— Description of the task —
Please transcribe exactly the line that holds "Like the Hannah Waddingham tweet" and all lines that follow it to the end of the records below, omitting any pictures.

Segment Open

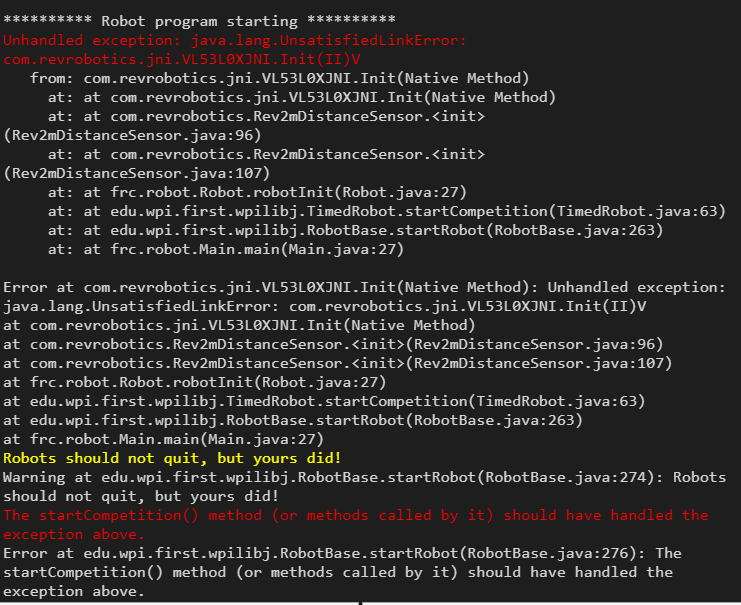Click indented 'TimedRobot.startCompetition(TimedRobot.java:63)' stack line
The image size is (741, 605).
[x=387, y=211]
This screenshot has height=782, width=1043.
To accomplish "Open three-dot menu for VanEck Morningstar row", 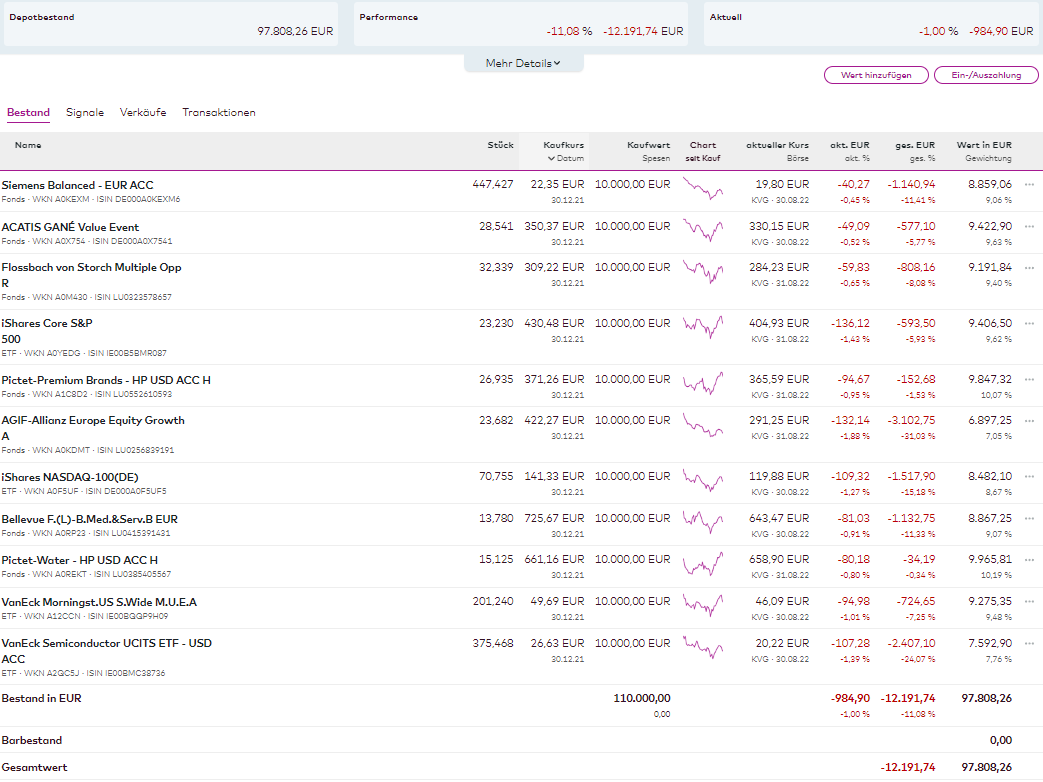I will (x=1029, y=601).
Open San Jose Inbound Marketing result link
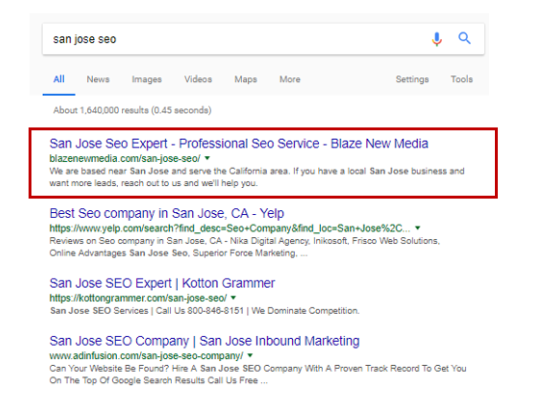The width and height of the screenshot is (533, 400). click(204, 341)
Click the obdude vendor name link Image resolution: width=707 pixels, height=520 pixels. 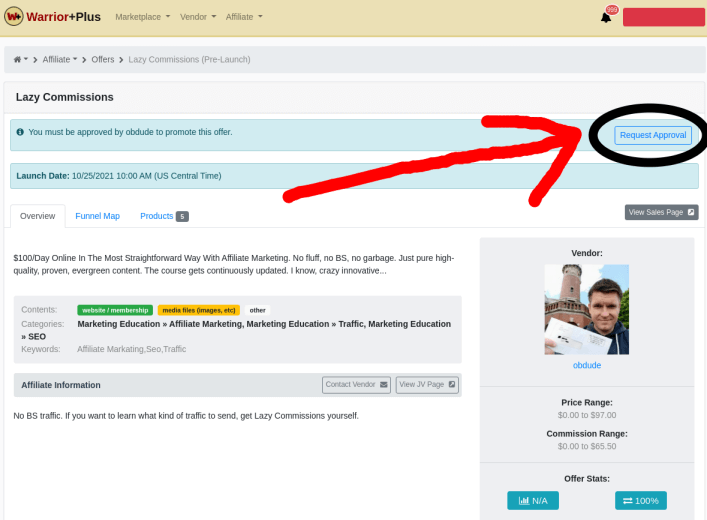coord(586,365)
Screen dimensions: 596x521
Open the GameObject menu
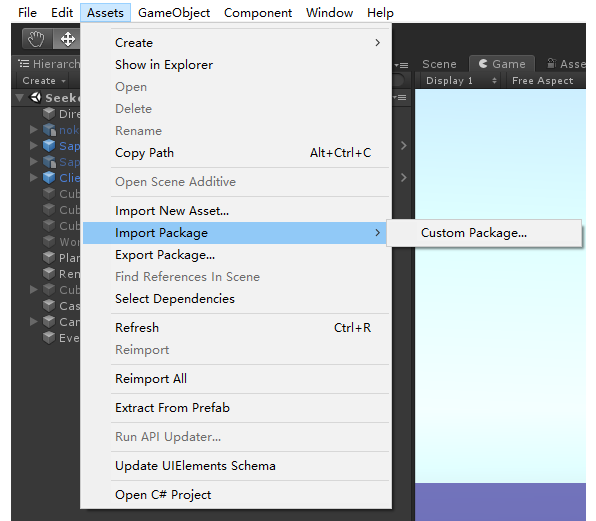(174, 13)
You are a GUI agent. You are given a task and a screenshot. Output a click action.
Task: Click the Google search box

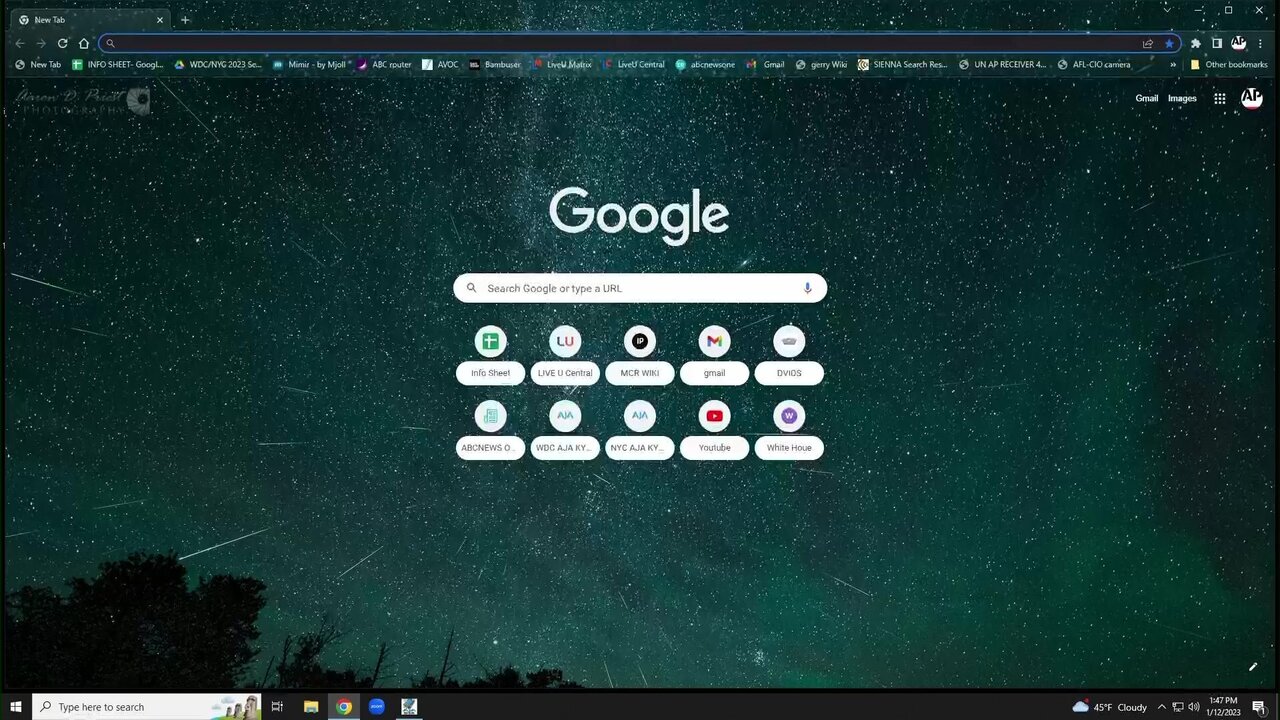[640, 288]
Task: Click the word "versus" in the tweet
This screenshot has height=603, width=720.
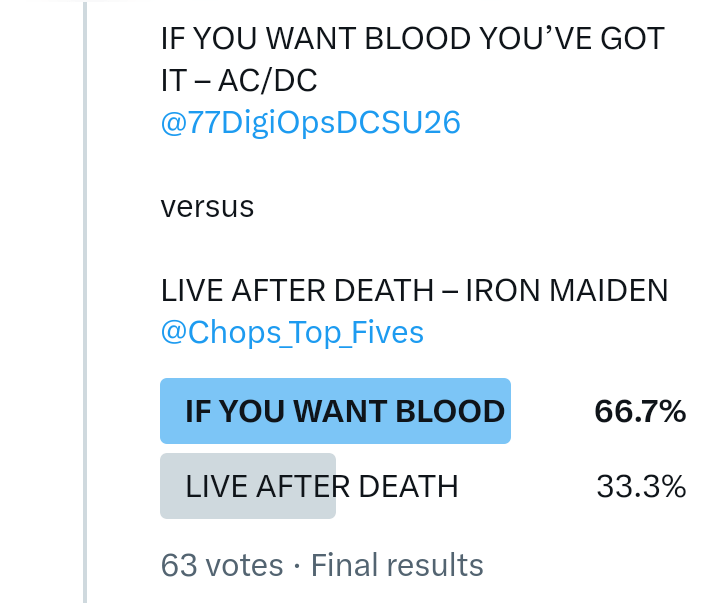Action: point(207,207)
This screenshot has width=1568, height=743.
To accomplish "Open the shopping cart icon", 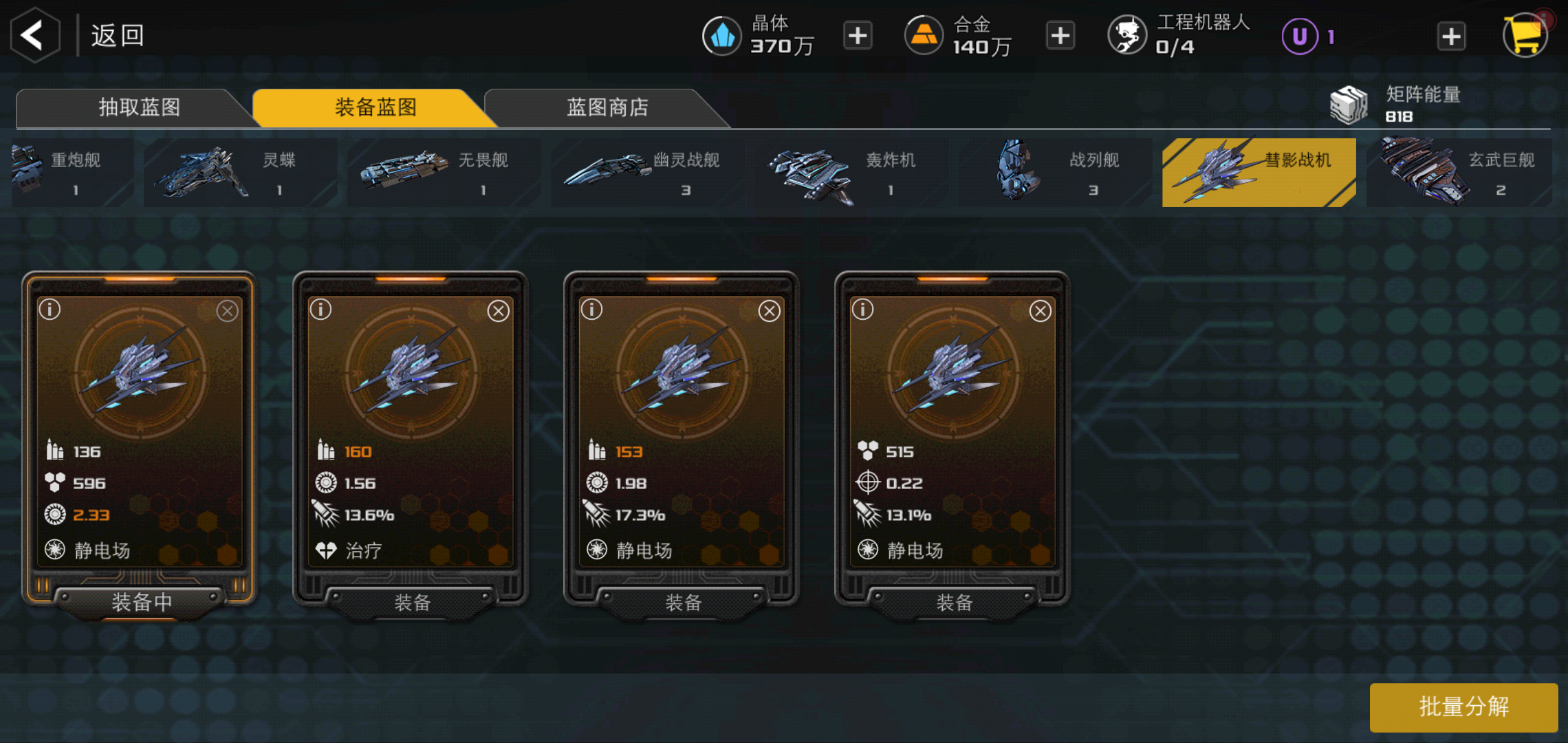I will coord(1525,35).
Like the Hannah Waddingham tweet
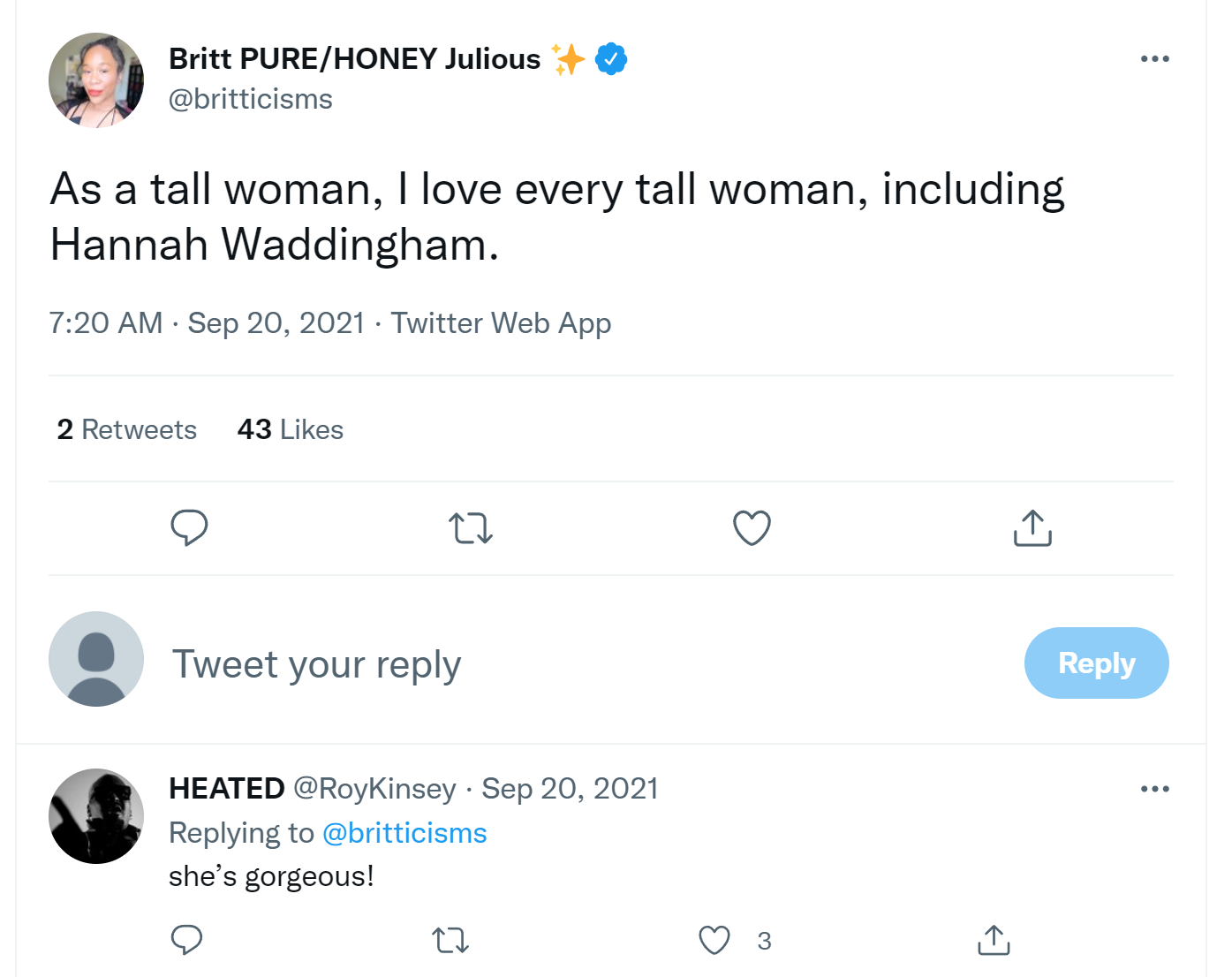The image size is (1232, 977). (x=752, y=528)
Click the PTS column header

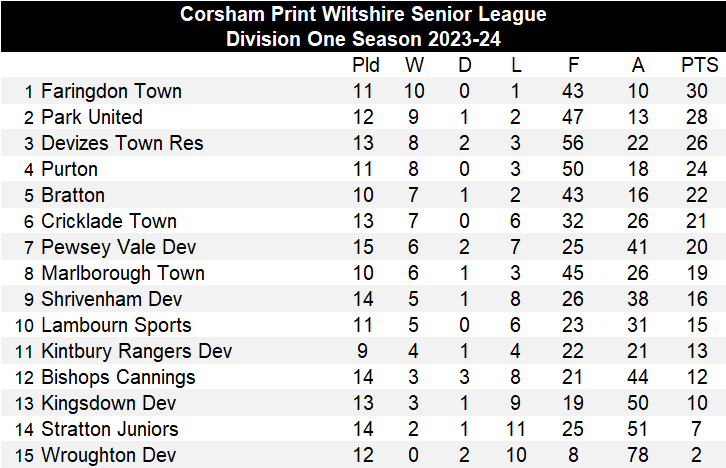pyautogui.click(x=699, y=65)
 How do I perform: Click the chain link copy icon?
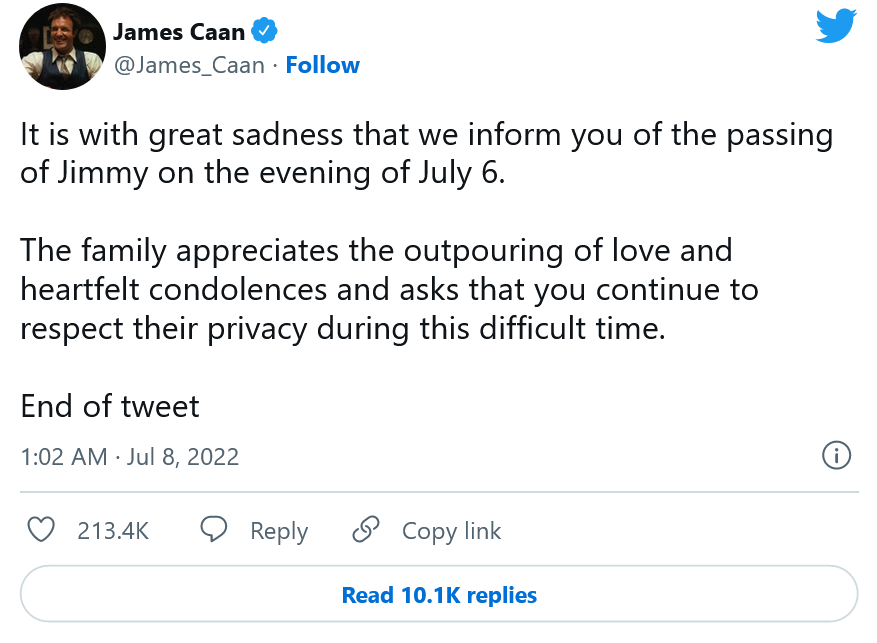coord(366,530)
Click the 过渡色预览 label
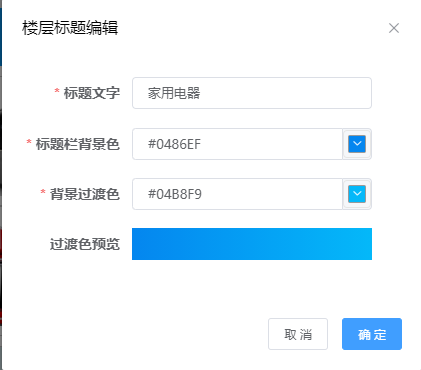Image resolution: width=421 pixels, height=370 pixels. click(x=85, y=244)
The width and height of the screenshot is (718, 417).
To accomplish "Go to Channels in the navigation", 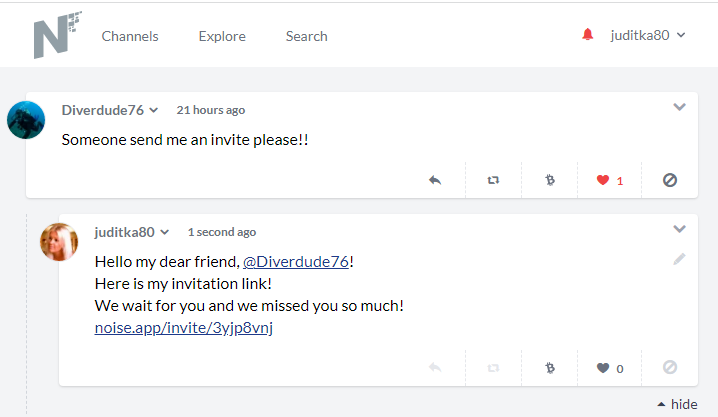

Segment Closed

— Answer below —
Like the Hannah Waddingham tweet
The image size is (1232, 977). (x=752, y=528)
Click the PTS column header

pyautogui.click(x=699, y=65)
 How do I perform: Click the chain link copy icon?
coord(366,530)
Click the 过渡色预览 label
Image resolution: width=421 pixels, height=370 pixels. click(x=85, y=244)
The width and height of the screenshot is (718, 417).
To accomplish "Go to Channels in the navigation", 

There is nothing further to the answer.